Jerusalem life: 'Are you aware? Women should not be strolling outdoors'
Flyers cast off a balcony during a large funeral gathering in Jerusalem give this reporter a crash course in modesty, at least by one fringe group's standards.
Nir Elias/Reuters
Jerusalem
People often ask me what it’s like to be a female reporter in the Middle East, expressing concern about the rise of sexual harassment on Cairo’s street or extremist attitudes toward women.
Overall it’s fine, I tell them.
But this week I had an interesting experience in the Jerusalem neighborhood of Geula, where 850,000 people – 1 in 8 Israelis – gathered for the funeral procession of the ultra-Orthodox Rabbi Ovadia Yosef, widely seen as one of the greatest Torah scholars of his generation.
As I was interviewing a secular Jewish man off to the side of a street, a flurry of flyers rained down from a balcony above us.
“ARE YOU AWARE?” the flyer asked, one side printed in English and the other in Hebrew. “Separating oneself and maintaining distance between men and women is the basis for tznius [modesty],” it said, referencing a passage from Shulchan Aruch, a 16th century compilation that Rabbi Yosef and others have held up as the basis of all Jewish rabbinical law.
But few today would endorse the conclusions that followed this statement on the flyer:
“Thus:
- When men are in the street, a woman should go off to the side.
- A woman should not raise her voice whe[n] men are around.
- Women should not be strolling outdoors when men are frequenting the streets”
Such societal demands, together with occasional incidents of “immodestly” dressed women being scolded or stoned, are seen by many as the work of fringe groups who are becoming increasingly vocal as more ultra-Orthodox women expand the sphere of their lives – including jobs at hi-tech firms such as Intel.

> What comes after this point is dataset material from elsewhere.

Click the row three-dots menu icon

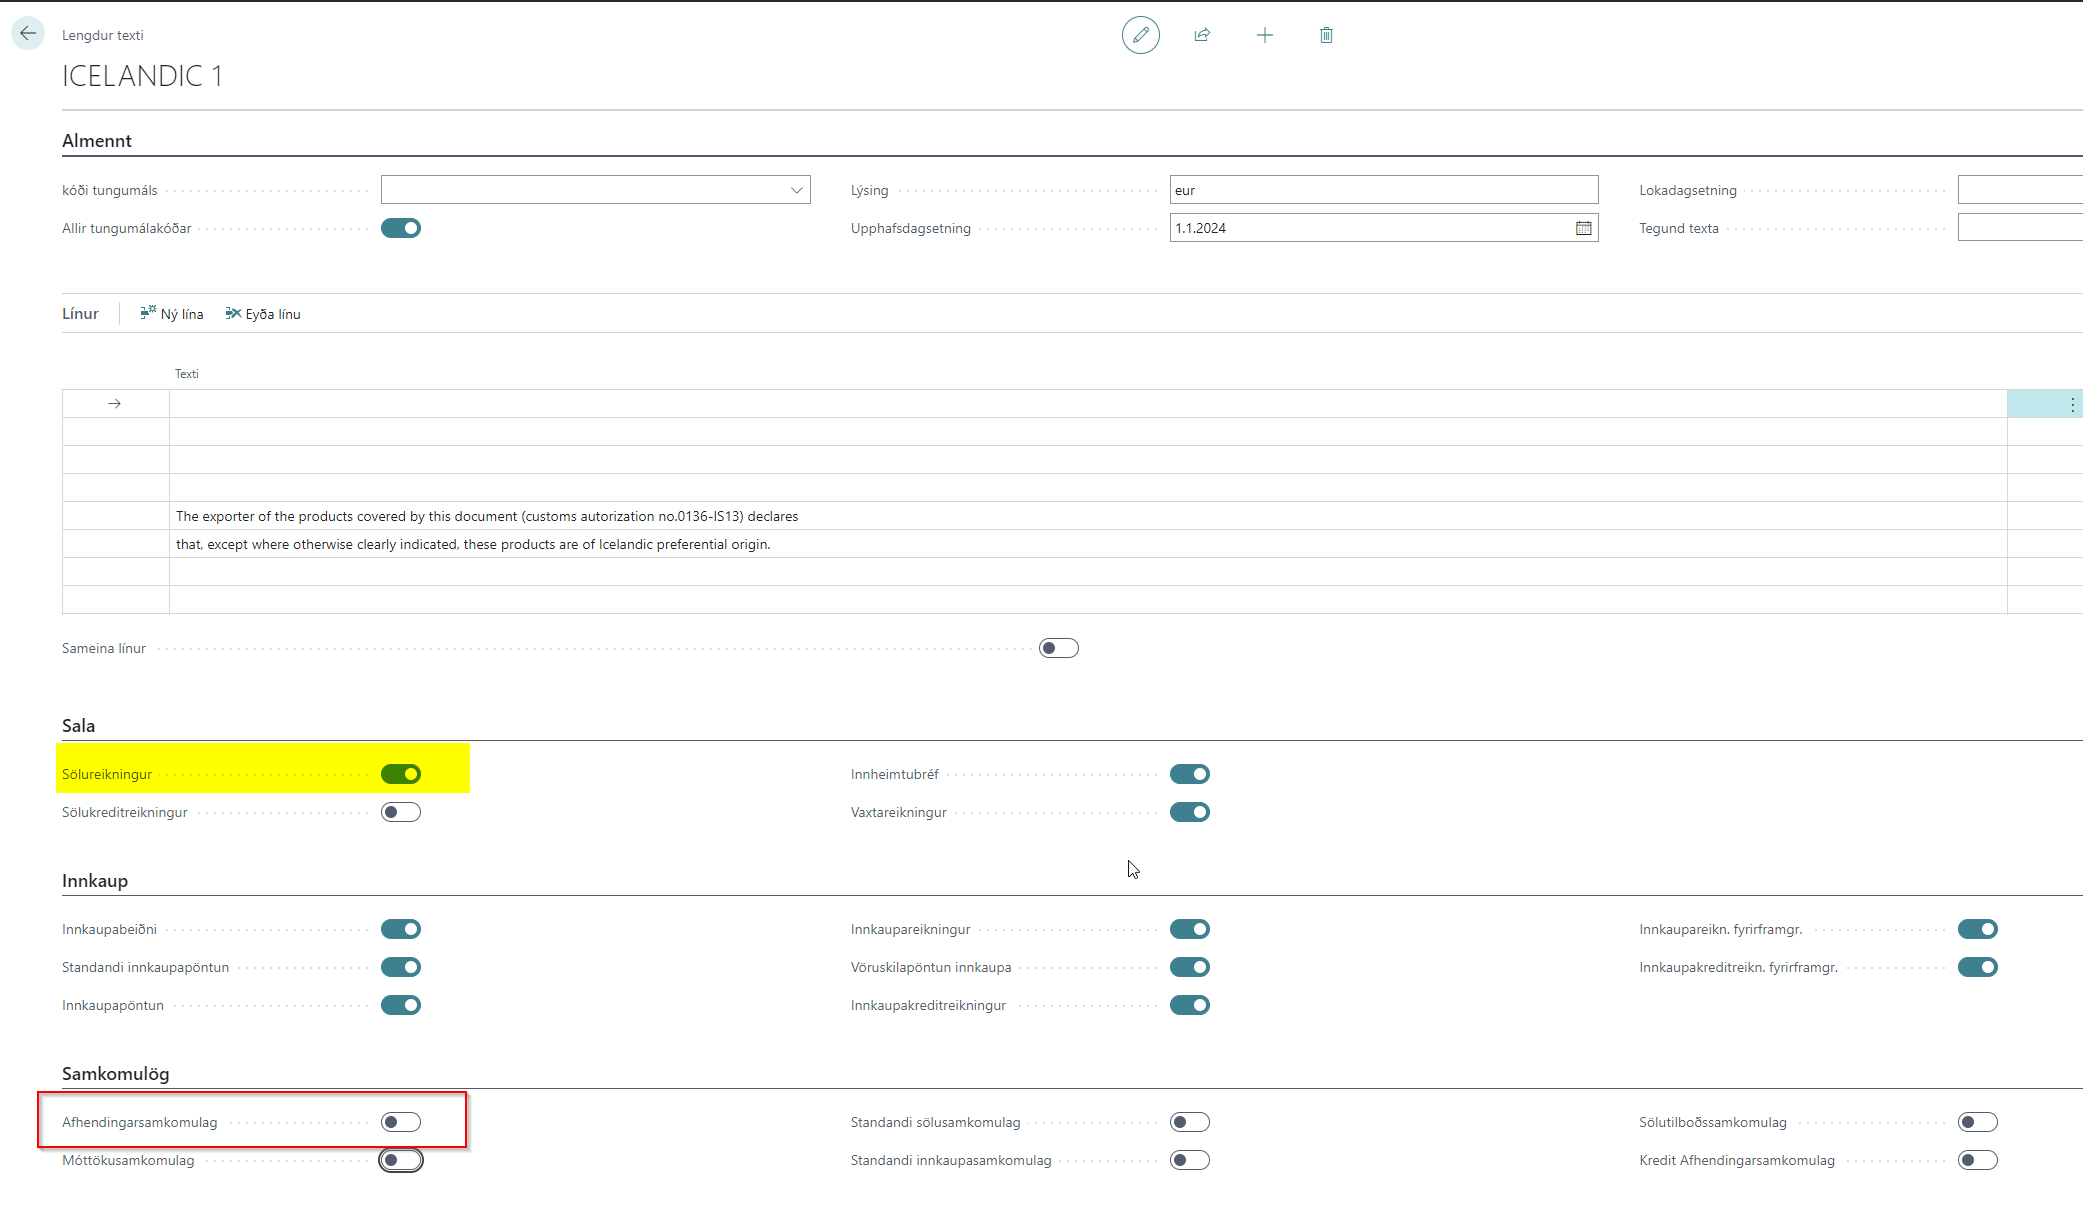(2072, 404)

It was ironic to me that I was showered with these pamphlets while standing quietly by a dumpster, apart from the crowds, rather than when my husband and I were fighting our way through a mass of humanity in Geula’s main street, which required not only brushing up against ultra-Orthodox men with top hats and swinging side curls but at times being tightly sandwiched between them.
But Jewish life seems full of such contradictions, at least to an outsider like me, and even religious Jews themselves can’t agree on exactly how to implement the value of modesty in the hustle and bustle of modern life. Here’s an excerpt of a debate I found on theyeshivaworld.com about the potential perils of mingling with seminary girls in Geula during the school year, an influx that is resented by more than a few yeshiva guys:
Yummy Cupcake: when i was in sem[inary] (very recently), walking through geula any day me[a]nt bumping into men sometimes. and yes, i am a very frum [devout/observant] … girl, and so are all my friends, and you know what, we didn't make a big deal out of it b/c we knew geula was c[r]owded and we don't own the streets, and there is not really anything you can do about it. just keep walking!
Stuck: What do you mean by “bumping”?
Yummy Cupcake: i mean literally- bumping into them. swiping as you pass by each other. and then continuing on as if nothing happened- because in reality, it's the norm there.
Stuck: That doesn’t sound too kosher.
Sam2: Stuck: Just because it doesn't sound Kosher to you doesn't mean it isn't. Rav Moshe and the Tzitz Eliezer both have famous T'shuvos pointing out that it's Muttar [acceptable] to sit next to women on a bus and be squeezed into a subway train with them….
To solve such problems during the autumn holiday of Sukkot, when the narrow streets of nearby Mea Shearim are jam-packed, rabbis have decreed that men should walk on one side of the street and women on the other. But for the rest of the year, and the rest of Jerusalem, it seems this bumpy coexistence will continue – and so will the debate about how best to express the modesty required of religious Jews.